Nor is there an equivalent for the commercially enfranchised Roman Senatorial families and imperial favorites who administered imperial monopolies — nor or of Athenian "helle notamiae," the "empire-treasurers" who collected and managed the taxes of the subject states.
Put in modern terms, the sources of wealth of the Athenian, Roman and British empires — their "capital accounts" — were overseas.
Empires run capital account deficits as they depend upon claims on overseas-generated wealth. The sources of U.S. wealth are domestic.
The United States runs capital account surpluses that represent overseas claims on U.S.-generated wealth — the exact opposite of the imperial financial arrangement.
In strictly classical economic terms, the capital account surplus of the United States alone would qualify her not as "empire" — but rather as "colony."
Her status as importer of last resort would have the same effect.
Is there a possibility that the United States might someday become an empire?
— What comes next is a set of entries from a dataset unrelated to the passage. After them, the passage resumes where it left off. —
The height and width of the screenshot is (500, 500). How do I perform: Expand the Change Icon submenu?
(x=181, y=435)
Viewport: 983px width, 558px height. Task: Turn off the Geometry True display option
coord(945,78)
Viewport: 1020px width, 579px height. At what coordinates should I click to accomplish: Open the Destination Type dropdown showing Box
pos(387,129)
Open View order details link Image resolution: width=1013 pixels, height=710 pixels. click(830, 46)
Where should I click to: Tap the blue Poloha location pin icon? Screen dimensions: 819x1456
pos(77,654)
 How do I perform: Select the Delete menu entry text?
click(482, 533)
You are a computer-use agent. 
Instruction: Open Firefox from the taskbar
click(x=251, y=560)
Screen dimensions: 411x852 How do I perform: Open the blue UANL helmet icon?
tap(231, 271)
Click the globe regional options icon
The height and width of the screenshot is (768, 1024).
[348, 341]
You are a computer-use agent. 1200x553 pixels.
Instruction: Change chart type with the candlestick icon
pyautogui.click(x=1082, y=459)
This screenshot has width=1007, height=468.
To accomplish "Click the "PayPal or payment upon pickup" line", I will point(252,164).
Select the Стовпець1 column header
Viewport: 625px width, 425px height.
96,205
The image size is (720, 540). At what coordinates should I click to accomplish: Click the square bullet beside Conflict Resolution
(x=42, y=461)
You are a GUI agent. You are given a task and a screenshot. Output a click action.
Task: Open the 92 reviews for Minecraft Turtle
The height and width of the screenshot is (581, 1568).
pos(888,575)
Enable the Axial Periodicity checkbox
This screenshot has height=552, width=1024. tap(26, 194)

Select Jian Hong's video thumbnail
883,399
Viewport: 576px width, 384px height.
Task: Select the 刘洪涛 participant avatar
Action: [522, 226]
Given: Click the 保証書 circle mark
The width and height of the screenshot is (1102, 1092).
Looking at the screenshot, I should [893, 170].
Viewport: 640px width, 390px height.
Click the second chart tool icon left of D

It cannot be ruled out.
But it is not likely, so long as there exist no overseas sources of wealth creation that are greater than domestic U.S. sources of wealth creation.
If (a) such great overseas sources were to emerge in future; and if (b) they were to become greater than domestic U.S. sources; and if (c) they were to come under the control of U.S.-based political elites, then and only then might some future American elite emerge to subvert domestic institutions of republican self-government — and create the conditions for an American Empire.
Today, such overseas sources do not exist. And those sources of modest wealth that do exist (China, Japan, the eurozone) are securely beyond American control — and, just as securely, beneath American aspiration.